The most unusual thing about the next few weeks was that Babangida referred to himself, and came to be referred to, not just as Head of State but as President, as if the coup counted as an election. On the whole, things appeared to go on as usual and, like the rest of the country, my husband and I went back to our usual routine.

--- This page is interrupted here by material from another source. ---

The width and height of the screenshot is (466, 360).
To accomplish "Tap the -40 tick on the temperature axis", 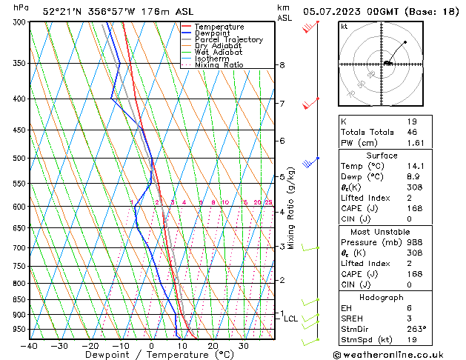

Most weekdays, Akin and I ate breakfast together. It was usually boiled eggs, toast and lots of coffee. We liked our coffee the same way, in red mugs that matched the little flowers on the place mats, without milk and with two cubes of sugar each. At breakfast, we discussed our plans for the day ahead. We talked about getting someone to fix the leaking roof in the bathroom, discussed the men Babangida had appointed to the National Council of Ministers, considered assassinating the neighbour’s dog who would not quit yelping during the night, and debated whether the new margarine we were trying out was too oily. We did not discuss Funmi; we did not even mention her name by mistake. After the meal, we would carry the plates together to the kitchen and leave them in the sink to be cleaned later. Then we would wash our hands, share a kiss and go back into the sitting room. There, Akin would pick up his jacket, sling it over a shoulder and leave for work. I would go upstairs to shower and then head for my salon, and so we continued, days sliding into weeks, weeks into a month, as though it was still just the two of us in the marriage.